Perhaps in response to the criticism, although it’s a bit hard to believe, the Huanqiu Shibao put out a 56-photo gallery of Hitler enjoying time with children the day after Angela Merkel arrived in Beijing.  Isn’t that a bit much, Huanqiu editors?  And why not Erich Honecker instead?

But Merkel is finally enjoying a bit of respect from the newspapers in her home country, particularly this article in Suddeutscher Zeitung, which notes that the Chancellor didn’t hold back from criticizing China for its stance toward the Dalai Lama, human rights questions, and the cases of specific dissidents.

Merkel with "the neat Wen Jiabao"; courtesy Suddeutsche Zeitung -- click on image for link to Heinrik Bork's article overviewing Merkel's visit within the long view of Sino-German relations after 1989

Japanese Departures

Thanks to the clarion calls of the immortal James Brown, it has become clear: I’m back, and Yukio Hatoyama has indeed “gotten up off of that thing,” relieving pressure by resigning.  More importantly, the U.S.-Japan alliance is again, as NPR reports, “in limbo.”  You could see the writing on the wall, clearly, when Obama visited Japan last year — the tentative nature of the interaction and particularly the vascillating language by both sides on the Okinawa base issue presaged Hatoyama’s collapse on the issue.  Can a future politician tame the tempest?  It may very well be that Koizumi, reviled though he was by many, will end up being the longest-serving Japanese Prime Minister in my adult lifetime!

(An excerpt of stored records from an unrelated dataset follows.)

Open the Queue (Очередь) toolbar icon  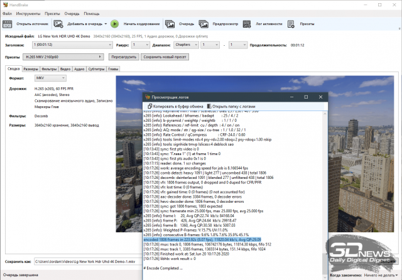[170, 24]
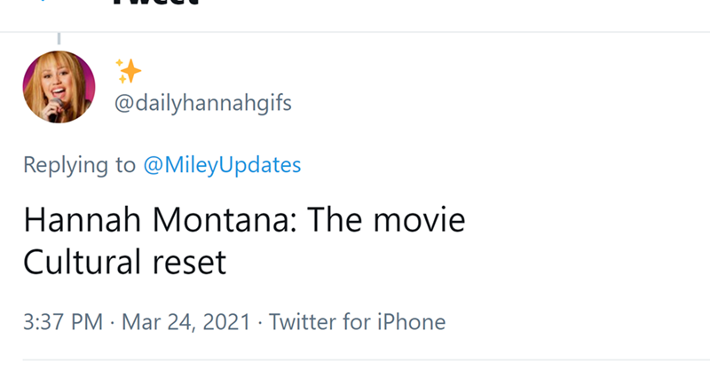
Task: Click the sparkles emoji display name
Action: tap(128, 72)
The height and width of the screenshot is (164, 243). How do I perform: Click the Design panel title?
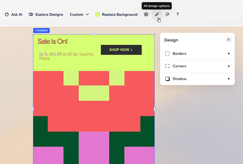click(x=171, y=40)
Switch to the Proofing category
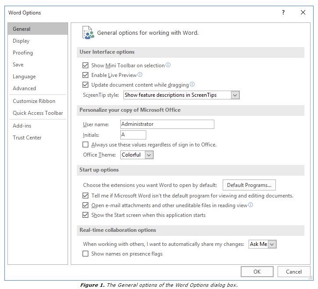Viewport: 318px width, 289px height. (x=23, y=53)
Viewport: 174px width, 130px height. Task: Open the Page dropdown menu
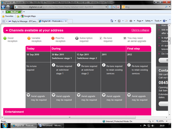(140, 21)
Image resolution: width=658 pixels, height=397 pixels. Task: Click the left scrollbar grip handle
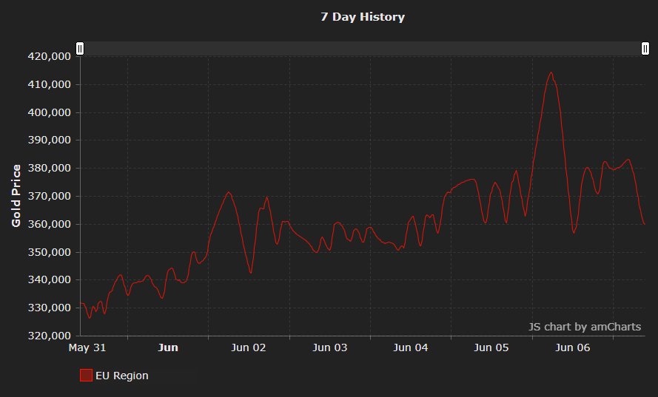[80, 49]
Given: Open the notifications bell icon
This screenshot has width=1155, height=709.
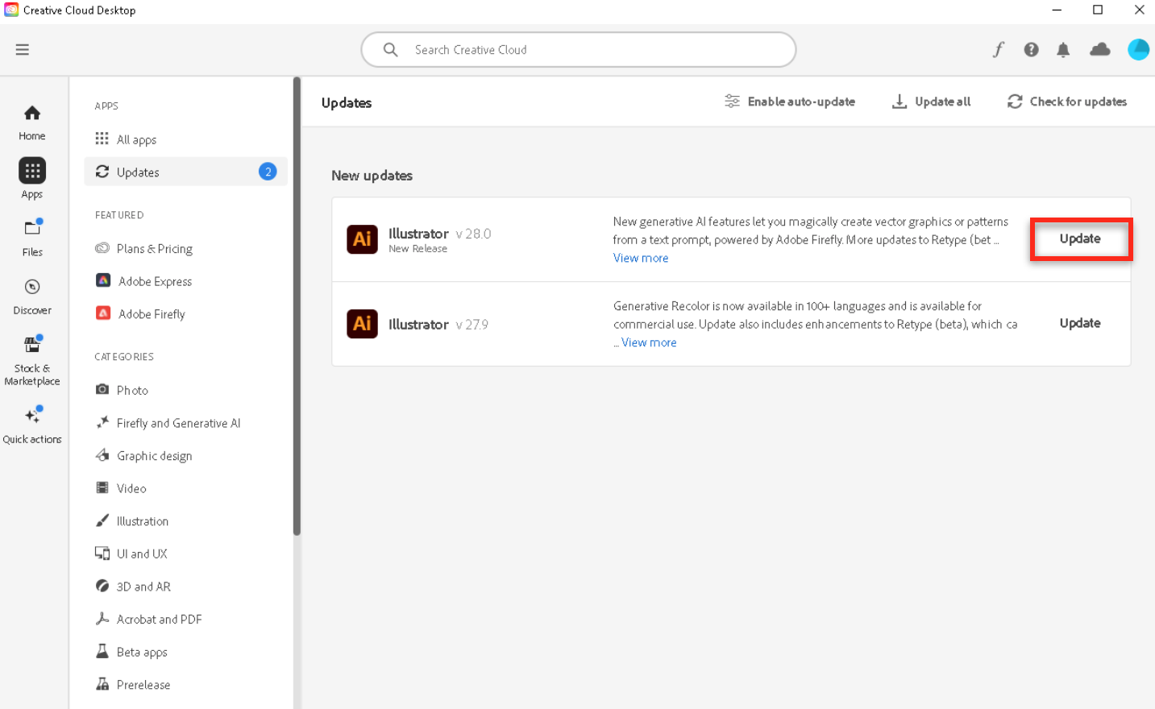Looking at the screenshot, I should point(1063,49).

Given that discussion of the Hatoyama collapse in the U.S. just might center around the health of the Japanese economy, it’s worth noting a two other things: 1) the question mark over American forces in Okinawa doesn’t strengthen the U.S. hand in threatening North Korea (the Marine Expeditionary Force on the island being the presumptive occupying force in the advent of a DPRK collapse) and, probably more importantly, 2) this presents a challenge and opportunity for China to reach out to Japan.

The CCP leaders seemed quite fond of Hatoyama and were reprising Zhou Enlai’s attitude toward Japan (led by Hatoyama’s grandfather, fittingly enough at the time) during the mid-1950s: Downplay disagreements, seek economic cooperation for mutual benefit and, ultimately, to displace American influence from Japan.

I don’t believe that the CCP thinks that the Americans can be so easily dislodged from Japan, or that Japan can just fit neatly into the Chinese tributary orbit, but, the night before Hatoyama’s resignation and on the cusp of the aftermath of Wen Jiabao’s visit there, China Daily put the matter rather nakedly.  I’ll quote the editorial in full:

It is time for Japan to Re-engage with Asia [China Daily, June 1, 2010]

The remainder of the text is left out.